• **Entries provided**
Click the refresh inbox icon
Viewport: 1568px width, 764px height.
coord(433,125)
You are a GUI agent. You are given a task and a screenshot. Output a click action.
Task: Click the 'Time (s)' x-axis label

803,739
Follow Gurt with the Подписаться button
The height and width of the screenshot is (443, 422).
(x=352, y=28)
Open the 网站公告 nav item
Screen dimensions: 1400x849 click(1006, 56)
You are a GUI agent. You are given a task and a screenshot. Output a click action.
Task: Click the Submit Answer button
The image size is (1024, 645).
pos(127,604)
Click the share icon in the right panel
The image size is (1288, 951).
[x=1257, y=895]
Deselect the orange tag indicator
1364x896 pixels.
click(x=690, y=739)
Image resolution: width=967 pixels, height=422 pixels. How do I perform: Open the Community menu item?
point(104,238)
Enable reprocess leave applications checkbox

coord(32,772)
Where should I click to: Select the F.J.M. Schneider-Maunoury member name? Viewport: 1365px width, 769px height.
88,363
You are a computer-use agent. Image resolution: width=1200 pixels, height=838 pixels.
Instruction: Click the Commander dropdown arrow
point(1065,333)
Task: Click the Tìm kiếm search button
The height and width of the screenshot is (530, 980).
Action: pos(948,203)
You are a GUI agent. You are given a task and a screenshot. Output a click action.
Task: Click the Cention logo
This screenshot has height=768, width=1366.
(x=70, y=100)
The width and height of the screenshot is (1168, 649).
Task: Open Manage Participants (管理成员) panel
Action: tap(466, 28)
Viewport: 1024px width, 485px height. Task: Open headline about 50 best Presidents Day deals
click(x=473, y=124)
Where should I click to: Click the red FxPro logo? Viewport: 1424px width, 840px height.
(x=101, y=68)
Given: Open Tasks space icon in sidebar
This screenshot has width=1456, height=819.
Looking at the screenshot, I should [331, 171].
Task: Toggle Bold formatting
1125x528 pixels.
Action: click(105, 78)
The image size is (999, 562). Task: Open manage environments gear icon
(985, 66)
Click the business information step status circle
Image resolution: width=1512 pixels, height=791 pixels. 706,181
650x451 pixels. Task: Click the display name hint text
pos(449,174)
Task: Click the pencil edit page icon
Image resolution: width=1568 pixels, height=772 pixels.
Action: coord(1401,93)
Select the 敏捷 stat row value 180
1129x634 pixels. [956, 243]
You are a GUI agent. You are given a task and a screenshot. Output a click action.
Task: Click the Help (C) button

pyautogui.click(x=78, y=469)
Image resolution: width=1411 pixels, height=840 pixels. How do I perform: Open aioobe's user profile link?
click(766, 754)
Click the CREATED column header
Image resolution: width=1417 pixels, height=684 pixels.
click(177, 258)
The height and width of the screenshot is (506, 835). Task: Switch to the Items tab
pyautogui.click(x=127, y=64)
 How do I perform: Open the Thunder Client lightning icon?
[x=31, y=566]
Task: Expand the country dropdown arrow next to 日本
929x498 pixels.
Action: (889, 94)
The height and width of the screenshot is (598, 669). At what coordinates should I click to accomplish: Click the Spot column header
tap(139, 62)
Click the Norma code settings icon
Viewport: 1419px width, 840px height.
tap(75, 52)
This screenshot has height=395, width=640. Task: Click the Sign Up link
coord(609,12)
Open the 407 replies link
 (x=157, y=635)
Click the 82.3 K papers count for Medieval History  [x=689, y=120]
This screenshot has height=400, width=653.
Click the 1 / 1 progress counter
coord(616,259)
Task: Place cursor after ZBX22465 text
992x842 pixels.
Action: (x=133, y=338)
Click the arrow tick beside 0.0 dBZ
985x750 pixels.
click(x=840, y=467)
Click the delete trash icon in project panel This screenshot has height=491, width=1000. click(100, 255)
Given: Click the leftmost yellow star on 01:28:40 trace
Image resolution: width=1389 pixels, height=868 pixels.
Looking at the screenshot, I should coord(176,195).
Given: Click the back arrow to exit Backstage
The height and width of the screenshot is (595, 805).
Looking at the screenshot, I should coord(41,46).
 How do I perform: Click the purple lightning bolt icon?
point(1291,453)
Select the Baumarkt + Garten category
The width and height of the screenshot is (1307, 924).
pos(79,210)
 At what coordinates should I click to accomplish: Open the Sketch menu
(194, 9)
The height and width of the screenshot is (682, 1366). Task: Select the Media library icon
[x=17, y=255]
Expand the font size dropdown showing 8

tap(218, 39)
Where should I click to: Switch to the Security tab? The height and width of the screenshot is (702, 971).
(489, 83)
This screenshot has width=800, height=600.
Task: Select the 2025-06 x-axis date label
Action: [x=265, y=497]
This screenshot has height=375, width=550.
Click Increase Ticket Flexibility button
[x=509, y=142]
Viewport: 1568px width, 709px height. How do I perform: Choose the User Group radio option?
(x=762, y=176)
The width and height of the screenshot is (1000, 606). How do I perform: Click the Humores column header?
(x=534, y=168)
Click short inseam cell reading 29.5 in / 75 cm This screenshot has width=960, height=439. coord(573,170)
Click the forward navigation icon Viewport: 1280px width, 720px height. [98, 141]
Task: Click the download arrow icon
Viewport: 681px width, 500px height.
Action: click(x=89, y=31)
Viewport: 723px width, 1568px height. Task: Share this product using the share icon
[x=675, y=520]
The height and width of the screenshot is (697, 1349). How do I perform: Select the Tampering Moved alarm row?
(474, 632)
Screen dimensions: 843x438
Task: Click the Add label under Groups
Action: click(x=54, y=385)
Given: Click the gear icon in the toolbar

• **Work to complete**
Identify every line of the records above that contains the word "gear", and copy each such line in full.

• **Answer for this exercise**
The image size is (999, 562). Task: Open manage environments gear icon
Given: Click the gear icon in the toolbar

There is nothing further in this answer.